REQUIRED TASKS
A – Condense the paragraph of the cafeteria excerpt that begins "Right after my first bite" into a shorter version that keeps its main facts.
B – In the cafeteria excerpt, why does the narrator always sit with their back to the windows?

SELECTED EXCERPT
Lucy’s one of those overwrought girls who don’t believe food is necessary for survival and who stare anxiously at blueberries. Lucy’s tray has a spoon, a napkin and one small, plain yogurt on it. I got salmon, a bit of Pad Thai, a slice of pizza and some desert. You could feed a family of four from my tray. I always sit with my back to windows - it’s a glare avoidance thing.

Right after my first bite I saw Jordie. The world narrowed to Jordie. He was emerging from the serving area and seemed to enter the room like an actor coming center stage. He was dressed for soccer, complete with knee-high socks, shoes with cleats that clacked like a tap-dancer and little shorts - it was 39°f outside.

“Jordie,” Leong said, in a whisper that held the enthusiasm a cop would use to declare “GUN!”
I couldn’t register an answer, I was transfixed. Then Leong did something I’ll never forget - she raised her arm in a peremptory wave, signaling Jordie over to our table.

I turned to her in stark horror, but just as my lips started to form the words “***,” he was upon us. “Morning!” He says, as he slides in directly across from me and begins organizing his lunch. I look down at my plate, concentrating on my noodles like a bomb disposal tech, defusing a nuclear suitcase bomb.

Extracted data entries
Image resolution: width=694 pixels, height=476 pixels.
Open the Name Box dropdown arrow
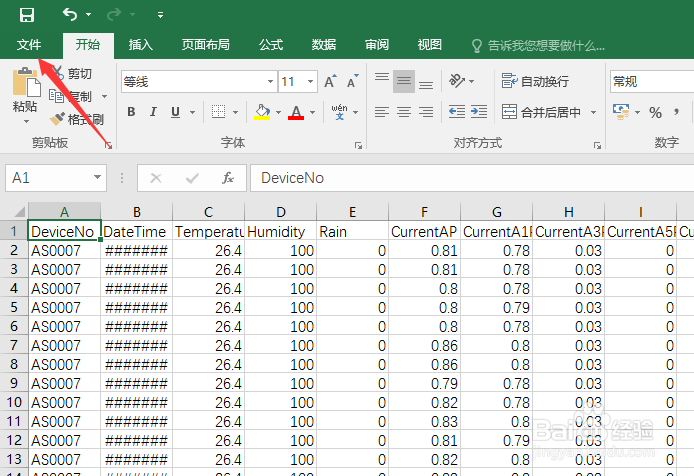click(97, 178)
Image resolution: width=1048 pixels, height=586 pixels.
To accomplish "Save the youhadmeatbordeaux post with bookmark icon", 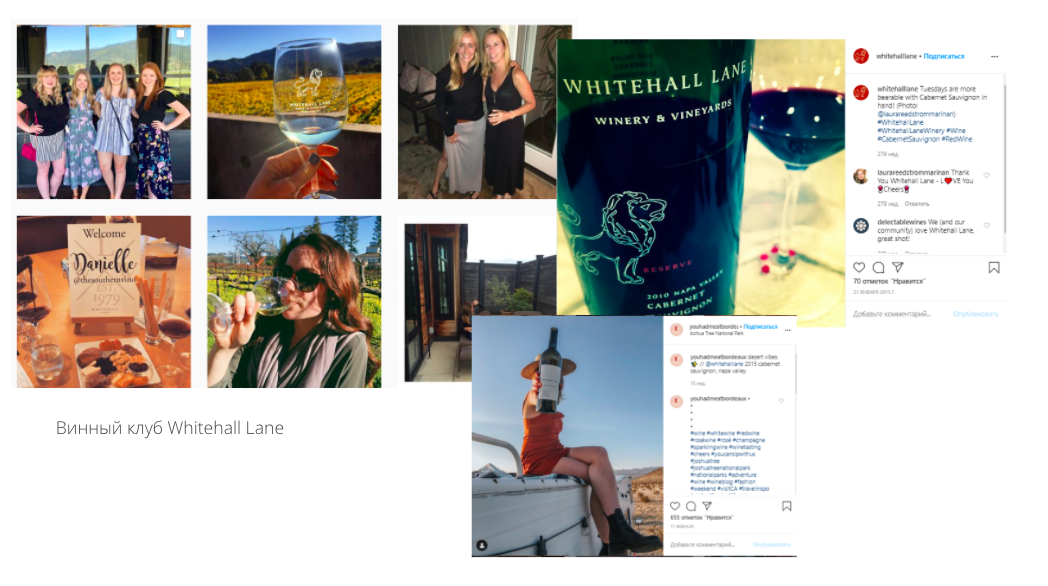I will [787, 506].
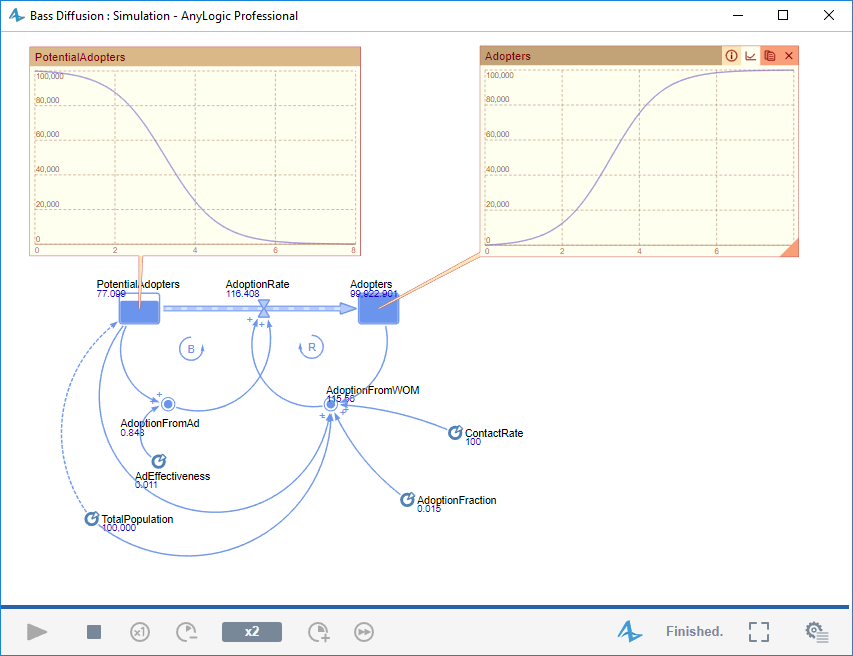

SET OF ANSWERS
A – Right after taking a first bite, the narrator spotted Jordie and could focus on nothing else. Jordie came out of the serving area like an actor stepping onto center stage. He was dressed for soccer in knee-high socks, clacking cleats and little shorts, even though it was 39 degrees outside.

B – The narrator sits that way to avoid glare, calling it "a glare avoidance thing."